With regard to Function<T1, Mono<T2>> we can certainly consider it. Not sure how mu it will buy you since IMHO it will be basically a reactive way of writing imperative function
Hi @olegz, I completely understand the fact that the framework has no view of the reactive stream in this mode. I think it will buy us a lot as it will allow for a reactive processing message by message. Lost of spring application now are reactive all the way so if you have to call a REST API or a DB during your message processing, all those interactions will be reactive and return reactive types. Having to block at the end of the processor, you loose all the benefits of it. I believe this a pretty common use case where you don't need to run any reactive commands on the whole stream (merge, window ...) but still want to process each message individually in a reactive and non blocking manner.
Does it make sense ?
Not completely related but it would be great for the docs to provide an example of how to do error handling with reactive function even if it's up to the application to handle it. The docs specify correctly that the current error handling section only applies to imperative handlers but provide no further information on the best way to do it in the reactive world :)

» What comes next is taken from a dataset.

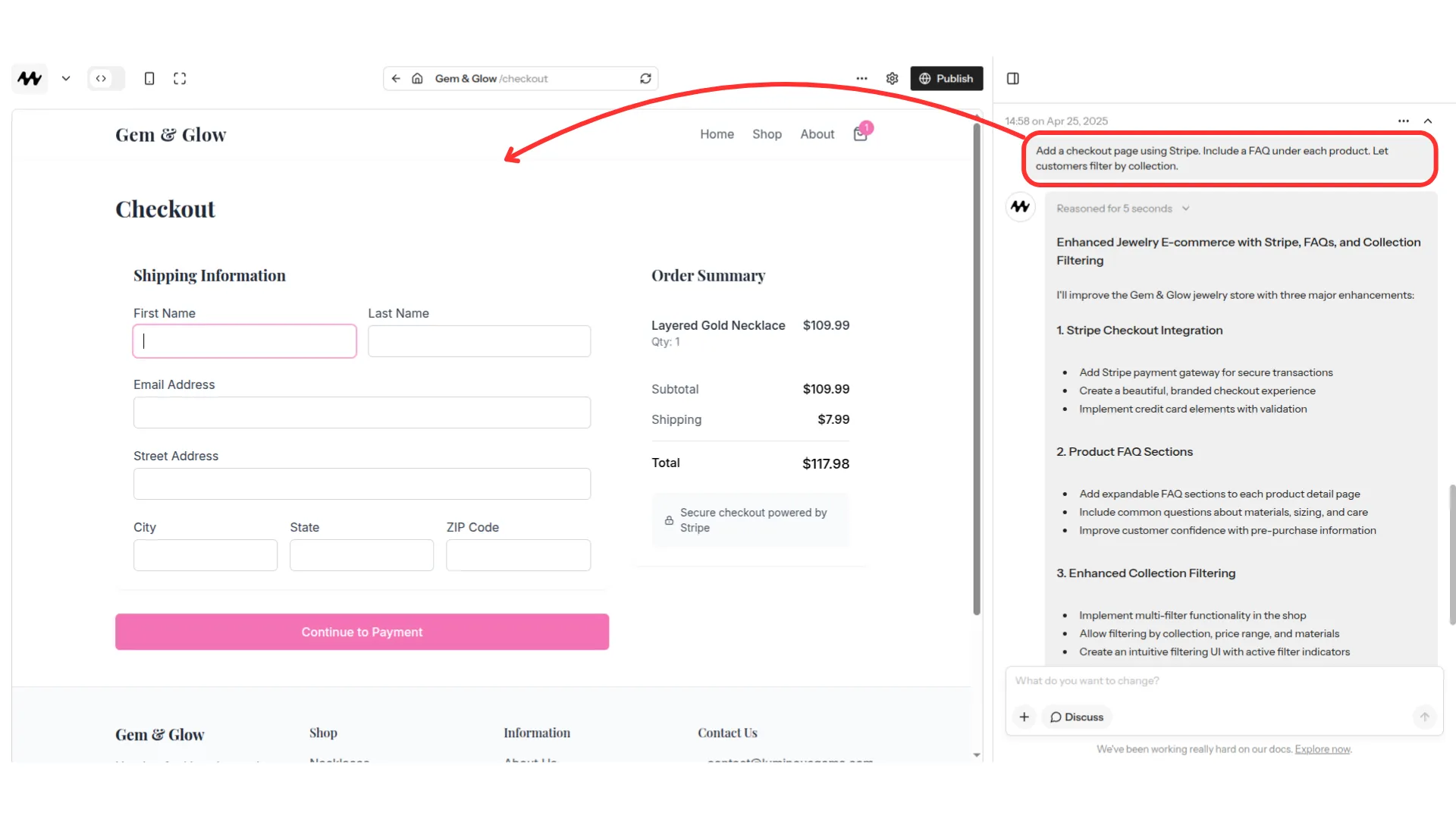The image size is (1456, 819).
Task: Open shopping cart with badge
Action: point(861,133)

Any updates on this? I currently see it as a big limitation of SCS. I, again and again, encounter cases where I do not want to lose all the good stuff of imperatives handlers and need a non-blocking way to process each message.
@olegz, regarding your comment:
Not sure how mu it will buy you since IMHO it will be basically a reactive way of writing imperative function
Consider the super-simple example where you need to save each message into MongoDB. You want to use a non-blocking stack all the way up to the persistence layer, hence you use a reactive MongoDB client. And here you face a dilemma:
- You either use an imperative message handler and call
ReactiveCrudRepository.save().block()inside. Which neglects the point of using reactive APIs in the first place. - You declare the
Function<Flux<T>, Mono<Void>>handler. But you now have to add logic for retries, DLQ, etc. - and you definitely don't want that, since you simply want to store messages in the DB. Also,StreamBridgedoes not provide a reactive API and you cannot send a message to DLQ in a non-blocking way. That seems odd too.
If SCS would allow handlers like Function<T, Mono<T>> or Function<T, Mono<Void>> and treat them as a "reactive handler that is invoked for each message" - that would solve the problem.
I am not familiar with the inner workings of the SCS but it doesn't seem to be difficult to implement, doesn't it? At least on the conceptual level.
I believe that for imperative handlers there is a place inside SCS that does something like this (hypothetical pseudocode below):
...
.doOnNext(userProvidedImperativeHandler.apply(message))
.retry(someSCSRetryPolicy)
.onErrorResume(someSCSLogicForSendingToDLQ)
...
Which with the introduction of the Function<T, Mono<Void> handler will change the doOnNext operator to flatMap.
Is my reasoning flawed here? @olegz I would appreciate your view on this. Thanks!
This has been discussed many times. The framework (s-c-stream) has no control over reactive stream processing. We only act as facilitators to connect binder stream with user provided stream. This happens during the startup after which s-c-stream plays no roles or has any control. Further more we are dealing with non-reactive binders so there is really no benefit (other than the API itself) to even write reactive functions. I am going to mark this as ideal-for-contribution and if someone is interested in contributing I would be eager to review the PR.